The 2009 Supplementary Budget introduced new arrangements for applications for rent supplement. In order to qualify for rent supplement, from the 27th July 2009, a person must have been residing in private rented accommodation or accommodation for homeless persons (or any combination of these) for a period of 183 days within the preceding 12 months of the date of claim for rent supplement. A person may also qualify for rent supplement where an assessment of housing need has been carried out within the 12 months preceding the date of claim and the person is deemed by the relevant local authority to be eligible for and in need of social housing support.

In all other cases, a person who wishes to apply for rent supplement is referred, in the first instance, for an assessment of eligibility for social housing support by the local housing authority in the area where claim to rent supplement is made (and the person intends to reside). Only when the person has been assessed as being eligible for and in need of social housing support, does the person become eligible for consideration for rent supplement.

The aim of this restriction on entitlement to rent supplement and the new working arrangements is to ensure that housing authorities remain the principal agents both for assessing housing need and for meeting the long-term housing needs of people.
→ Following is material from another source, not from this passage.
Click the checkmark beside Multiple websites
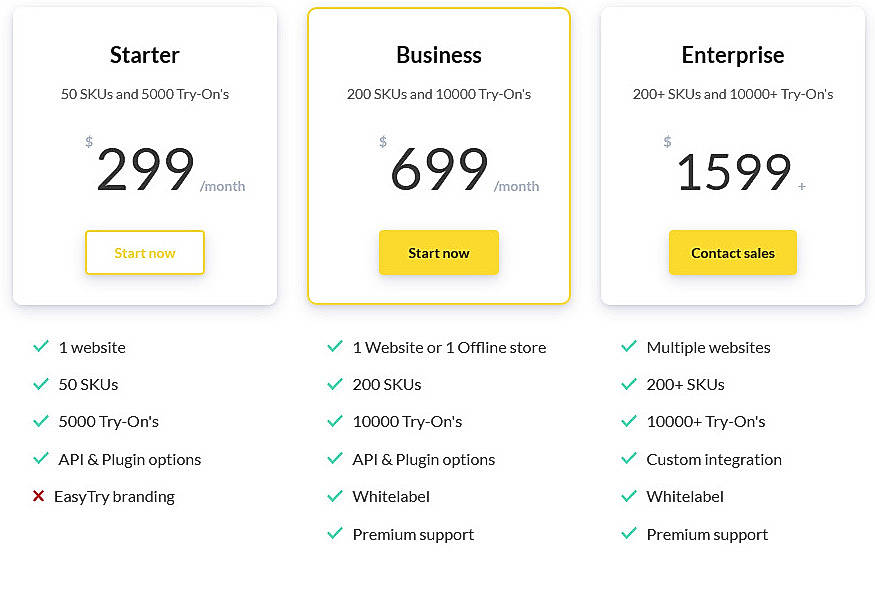Image resolution: width=875 pixels, height=591 pixels. [629, 347]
Detailed guidelines on the operation of the restrictions on access to rent supplement were issued simultaneously by the Department of Social and Family Affairs and the Department of Environment, Heritage and Local Government to community welfare staff and local housing authority staff respectively. The guidelines which issued to the local housing authorities advised that they should deal with those presenting with an immediate housing need, by way of social housing accommodation or, where none is available, emergency accommodation until such time as a housing needs assessment is completed. Where emergency accommodation is deemed not appropriate by the relevant local authority, the authority can prioritise the housing needs assessment for this household so that rent support can be provided sooner, where applicable.

These procedures, where operated by local housing authorities, should ensure that those with an urgent housing need have their needs met in the most appropriate manner.